Nothing may be changed. Give the entries below again exactly.

(Extracted data entries)
━━━━━━━━━━

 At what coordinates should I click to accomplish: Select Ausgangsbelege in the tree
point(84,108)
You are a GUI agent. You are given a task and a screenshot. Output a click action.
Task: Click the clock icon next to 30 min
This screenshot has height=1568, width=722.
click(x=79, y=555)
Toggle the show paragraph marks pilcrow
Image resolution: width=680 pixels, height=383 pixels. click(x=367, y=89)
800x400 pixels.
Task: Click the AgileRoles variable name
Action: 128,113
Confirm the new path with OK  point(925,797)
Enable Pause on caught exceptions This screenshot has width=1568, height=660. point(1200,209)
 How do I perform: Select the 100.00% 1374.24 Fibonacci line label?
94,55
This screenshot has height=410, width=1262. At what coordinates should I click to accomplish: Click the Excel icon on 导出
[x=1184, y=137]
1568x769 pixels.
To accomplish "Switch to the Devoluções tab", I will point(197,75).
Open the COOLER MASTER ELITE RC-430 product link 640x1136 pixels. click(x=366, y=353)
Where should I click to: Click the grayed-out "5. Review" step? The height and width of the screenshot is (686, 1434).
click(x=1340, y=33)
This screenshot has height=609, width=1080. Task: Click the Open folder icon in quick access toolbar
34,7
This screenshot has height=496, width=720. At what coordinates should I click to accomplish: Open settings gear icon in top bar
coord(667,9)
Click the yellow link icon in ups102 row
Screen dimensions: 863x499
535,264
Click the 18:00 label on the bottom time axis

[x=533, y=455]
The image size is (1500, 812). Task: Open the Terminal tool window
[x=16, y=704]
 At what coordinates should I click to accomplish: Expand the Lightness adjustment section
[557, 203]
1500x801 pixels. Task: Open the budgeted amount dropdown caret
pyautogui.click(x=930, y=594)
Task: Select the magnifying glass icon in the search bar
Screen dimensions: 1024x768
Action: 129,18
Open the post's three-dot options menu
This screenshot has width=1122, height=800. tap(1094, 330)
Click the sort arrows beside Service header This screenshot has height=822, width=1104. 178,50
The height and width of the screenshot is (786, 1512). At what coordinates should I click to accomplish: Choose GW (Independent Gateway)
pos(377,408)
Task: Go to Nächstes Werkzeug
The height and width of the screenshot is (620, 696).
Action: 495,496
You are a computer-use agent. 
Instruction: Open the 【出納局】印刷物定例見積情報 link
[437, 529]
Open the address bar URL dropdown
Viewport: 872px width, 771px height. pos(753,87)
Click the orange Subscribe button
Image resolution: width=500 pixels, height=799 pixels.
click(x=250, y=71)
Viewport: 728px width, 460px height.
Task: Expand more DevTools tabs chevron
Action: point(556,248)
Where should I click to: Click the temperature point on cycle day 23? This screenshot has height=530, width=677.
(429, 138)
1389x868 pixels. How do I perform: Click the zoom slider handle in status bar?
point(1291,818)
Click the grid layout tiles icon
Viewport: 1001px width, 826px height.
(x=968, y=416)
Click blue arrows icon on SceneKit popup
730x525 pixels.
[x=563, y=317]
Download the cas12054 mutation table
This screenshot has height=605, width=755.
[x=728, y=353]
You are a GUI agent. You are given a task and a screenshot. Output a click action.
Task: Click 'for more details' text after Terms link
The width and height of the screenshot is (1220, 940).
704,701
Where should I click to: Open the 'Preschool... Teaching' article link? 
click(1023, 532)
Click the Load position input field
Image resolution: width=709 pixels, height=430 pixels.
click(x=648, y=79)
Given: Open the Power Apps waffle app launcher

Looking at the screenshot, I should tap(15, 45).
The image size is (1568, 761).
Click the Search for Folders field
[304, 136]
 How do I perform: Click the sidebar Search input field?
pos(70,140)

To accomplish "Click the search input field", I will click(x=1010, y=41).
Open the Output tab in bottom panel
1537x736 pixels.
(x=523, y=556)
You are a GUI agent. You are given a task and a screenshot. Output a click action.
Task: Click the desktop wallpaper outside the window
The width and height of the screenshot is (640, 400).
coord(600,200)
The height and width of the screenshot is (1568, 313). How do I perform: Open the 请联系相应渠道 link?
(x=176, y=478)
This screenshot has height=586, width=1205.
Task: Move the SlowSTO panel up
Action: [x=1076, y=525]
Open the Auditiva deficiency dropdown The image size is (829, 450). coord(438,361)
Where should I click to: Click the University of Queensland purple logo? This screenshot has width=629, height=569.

━━━━━━━━━━

THE ANSWER:
 At what coordinates should I click to accomplish: Select Ausgangsbelege in the tree
point(84,108)
You are a GUI agent. You are given a task and a screenshot. Output a click action.
Task: Click the clock icon next to 30 min
This screenshot has height=1568, width=722.
click(x=79, y=555)
Toggle the show paragraph marks pilcrow
Image resolution: width=680 pixels, height=383 pixels. click(x=367, y=89)
800x400 pixels.
Task: Click the AgileRoles variable name
Action: 128,113
Confirm the new path with OK  point(925,797)
Enable Pause on caught exceptions This screenshot has width=1568, height=660. point(1200,209)
 How do I perform: Select the 100.00% 1374.24 Fibonacci line label?
94,55
This screenshot has height=410, width=1262. At what coordinates should I click to accomplish: Click the Excel icon on 导出
[x=1184, y=137]
1568x769 pixels.
To accomplish "Switch to the Devoluções tab", I will point(197,75).
Open the COOLER MASTER ELITE RC-430 product link 640x1136 pixels. click(x=366, y=353)
Where should I click to: Click the grayed-out "5. Review" step? The height and width of the screenshot is (686, 1434).
click(x=1340, y=33)
This screenshot has height=609, width=1080. Task: Click the Open folder icon in quick access toolbar
34,7
This screenshot has height=496, width=720. At what coordinates should I click to accomplish: Open settings gear icon in top bar
coord(667,9)
Click the yellow link icon in ups102 row
Screen dimensions: 863x499
535,264
Click the 18:00 label on the bottom time axis

[x=533, y=455]
The image size is (1500, 812). Task: Open the Terminal tool window
[x=16, y=704]
 At what coordinates should I click to accomplish: Expand the Lightness adjustment section
[557, 203]
1500x801 pixels. Task: Open the budgeted amount dropdown caret
pyautogui.click(x=930, y=594)
Task: Select the magnifying glass icon in the search bar
Screen dimensions: 1024x768
Action: 129,18
Open the post's three-dot options menu
This screenshot has width=1122, height=800. tap(1094, 330)
Click the sort arrows beside Service header This screenshot has height=822, width=1104. 178,50
The height and width of the screenshot is (786, 1512). At what coordinates should I click to accomplish: Choose GW (Independent Gateway)
pos(377,408)
Task: Go to Nächstes Werkzeug
The height and width of the screenshot is (620, 696).
Action: 495,496
You are a computer-use agent. 
Instruction: Open the 【出納局】印刷物定例見積情報 link
[437, 529]
Open the address bar URL dropdown
Viewport: 872px width, 771px height. pos(753,87)
Click the orange Subscribe button
Image resolution: width=500 pixels, height=799 pixels.
click(x=250, y=71)
Viewport: 728px width, 460px height.
Task: Expand more DevTools tabs chevron
Action: point(556,248)
Where should I click to: Click the temperature point on cycle day 23? This screenshot has height=530, width=677.
(429, 138)
1389x868 pixels. How do I perform: Click the zoom slider handle in status bar?
point(1291,818)
Click the grid layout tiles icon
Viewport: 1001px width, 826px height.
(x=968, y=416)
Click blue arrows icon on SceneKit popup
730x525 pixels.
[x=563, y=317]
Download the cas12054 mutation table
This screenshot has height=605, width=755.
[x=728, y=353]
You are a GUI agent. You are given a task and a screenshot. Output a click action.
Task: Click 'for more details' text after Terms link
The width and height of the screenshot is (1220, 940).
704,701
Where should I click to: Open the 'Preschool... Teaching' article link? 
click(1023, 532)
Click the Load position input field
Image resolution: width=709 pixels, height=430 pixels.
click(x=648, y=79)
Given: Open the Power Apps waffle app launcher

Looking at the screenshot, I should tap(15, 45).
The image size is (1568, 761).
Click the Search for Folders field
[304, 136]
 How do I perform: Click the sidebar Search input field?
pos(70,140)

To accomplish "Click the search input field", I will click(x=1010, y=41).
Open the Output tab in bottom panel
1537x736 pixels.
(x=523, y=556)
You are a GUI agent. You are given a task and a screenshot. Output a click action.
Task: Click the desktop wallpaper outside the window
The width and height of the screenshot is (640, 400).
coord(600,200)
The height and width of the screenshot is (1568, 313). How do I perform: Open the 请联系相应渠道 link?
(x=176, y=478)
This screenshot has height=586, width=1205.
Task: Move the SlowSTO panel up
Action: [x=1076, y=525]
Open the Auditiva deficiency dropdown The image size is (829, 450). coord(438,361)
Where should I click to: Click the University of Queensland purple logo? This screenshot has width=629, height=569.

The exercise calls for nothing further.